Suwalki is characterised by its classicistic architecture, its wide streets and low, two storey houses. There are ancient churches to be seen, along with museums and beautiful parks where you can enjoy a pleasant moment or two, or more! Its location makes the town an excellent jumping-off point for excursions to Lake Wigry and other attractive areas of the Suwalki Lake District and the Masuria Lakeland. In the vicinity of Suwalki there are numerous nature reserves, natural sights, rivers and two primeval forests that create countless opportunities for recreation and leisure activities.


Suwalki’s attraction lies primarily in its beautiful surroundings, but the town has also some historical value, such as its layout being preserved in accordance with the plans from 1825. Most of the representative buildings stand along the main street, once part of the Kaunas route from Warsaw through Kaunas to St. Petersburg. Lined with a lot of classicist buildings worthy of a closer look, this road is now known as Kosciuszki Street and still functions as the principal artery for the town. A trip into the historic section of Suwalki reveals classicist designs typical of 19th century architecture, used for sacral and secular buildings alike.

In the heart of the town are two little parks and also the Arkadia Lake, all providing many recreational opportunities. Ethnic diversity is yet another feature that makes Suwalki unique: besides Poles the town’s population includes Lithuanians, Gypsies, Russians and Jews.

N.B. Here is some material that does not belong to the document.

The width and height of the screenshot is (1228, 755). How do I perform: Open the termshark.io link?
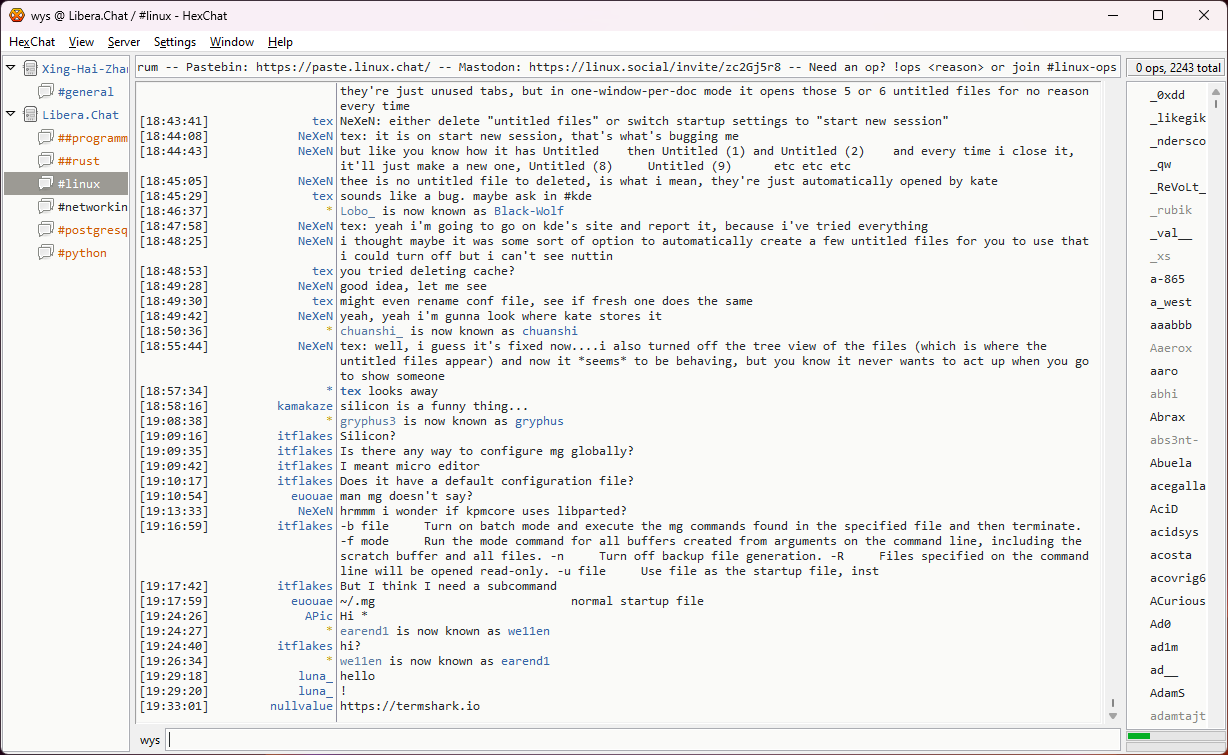point(409,706)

One of the busiest commercial zones in Podlaskie Voivodship, Suwalki is a town situated in northeastern part of Poland some 30 km south-west of the border with Lithuania. It has a permanent population of 69,100 living over an area of 65.5 km2. Extending along the Czarna Hancza River, Suwalki lies at an altitude of 170-190 meters above sea level.

Rich in moraine hills and postglacial lakes, the area is frequently compared to remote Scandinavia. Due to the severe winters that can last over four mouths, and often with very low temperatures, people call it the cold pole of Poland – while Suwalki itself is known as the coldest town in the country. The climate here exhibits the typical features of a continental climate – very low temperatures in winter and relatively high ones during the summer.

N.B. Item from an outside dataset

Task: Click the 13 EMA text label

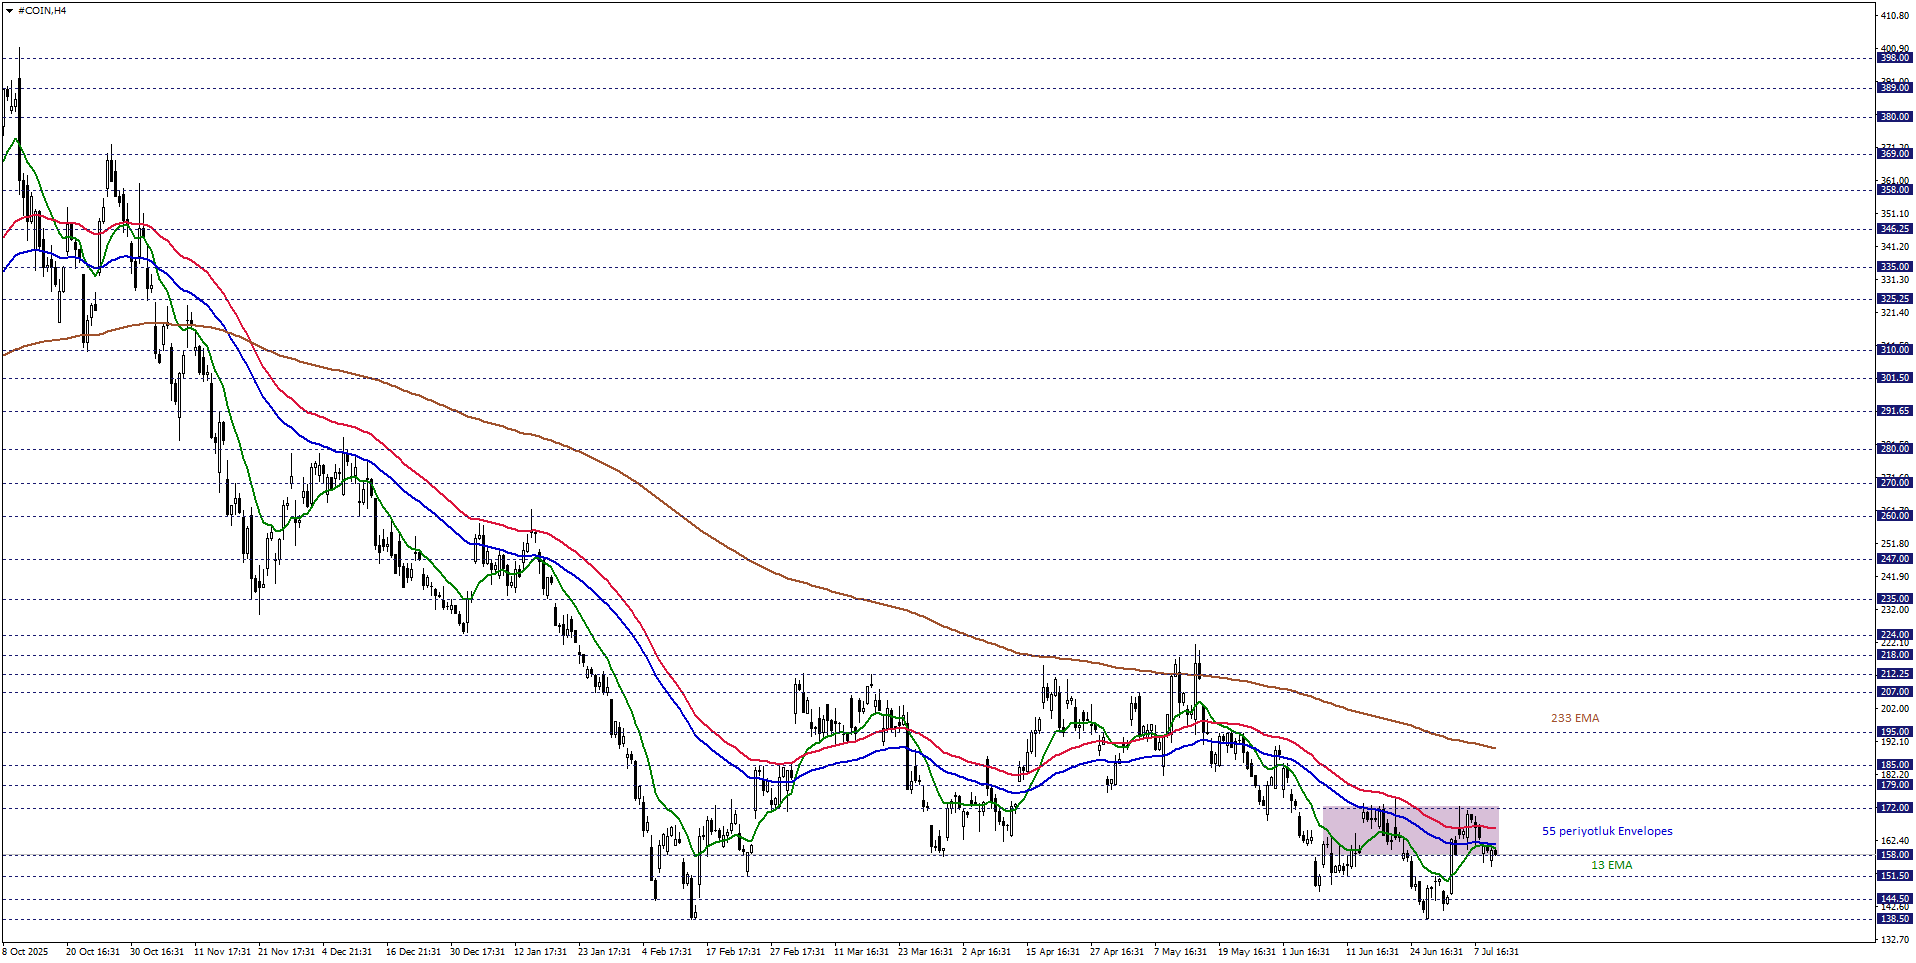Action: click(x=1612, y=865)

Back in 1688, Suwalki was a little village situated on a major trade route connecting Grodno and Merecz with Koenigsberg. The settlement was established by Camaldolese monks from the Wigry monastery, to whom King John Casimir of Poland gave the land there for the future town. Suwalki’s first mention dates from 1688. In 1710 King August II the Strong granted the privilege of holding markets and fairs in Suwalki, and in 1720 gave it city rights based on the Magdeburg Law model.

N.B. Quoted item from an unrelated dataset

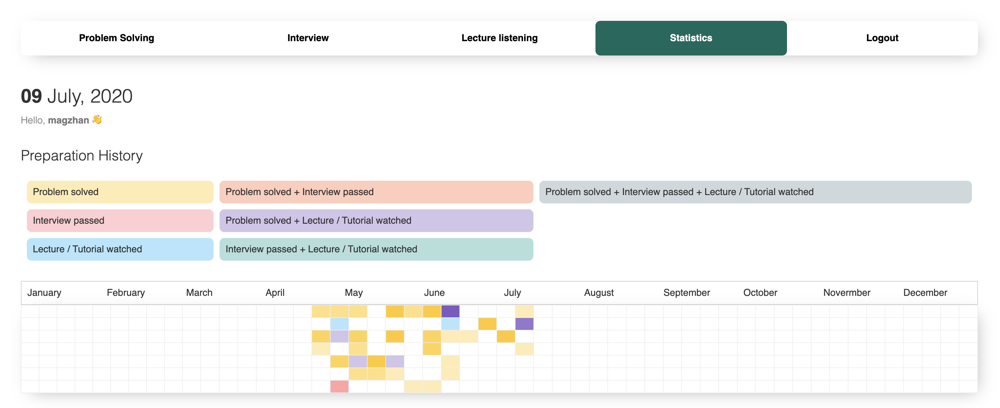Click the red cell in bottom heatmap row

Following the Partitioning of Poland in 1794, Suwalki and the surrounding area were incorporated into Prussia. The new authorities made the Camaldolese monks abandon their monastery in Wigry, and thus in 1800 Suwalki ceased to be a monastic town. In 1807 it became part of the recently formed Duchy of Warsaw, and before long a new city hall was erected, all the streets were paved and the town’s centre was converted into a pleasure park.

As a result of the Congress of Vienna, Suwalki became an integral part of the Kingdom of Poland. In 1816 it was made the seat of the Augustow Voivodship and went on to become the seat of the province after 1837.

Additionally, in 1820 a new church was raised and in the following year the first synagogue was completed. During the period 1806 to 1827 Suwalki’s population nearly tripled. In 1835 a police station was opened, as well as Orthodox and Protestant churches. Shortly afterwards a new marketplace, the St. Peter’s and Paul’s hospital and a new college were all inaugurated. Furthermore, in the years 1840-1849 the main Catholic church underwent renovation under the hands of some of the outstanding architects of the period, such as Piotr Aigner, Antonio Corazzi and Enrico Marconi.

During the inter-war period, Suwalki existed as an autonomous town within the Bialystok Voivodship. Suwalki flourished during this era, as it ceased to be an agricultural centre and assumed the character of a town dependent on trade and commerce. In 1931 saw the opening of the new water works as well as a power plant. Also, Suwalki was home to one of the largest garrisons in Poland.

During the Second World War Suwalki was incorporated into East Prussia. After the liberation, the devastated town found it difficult to recover.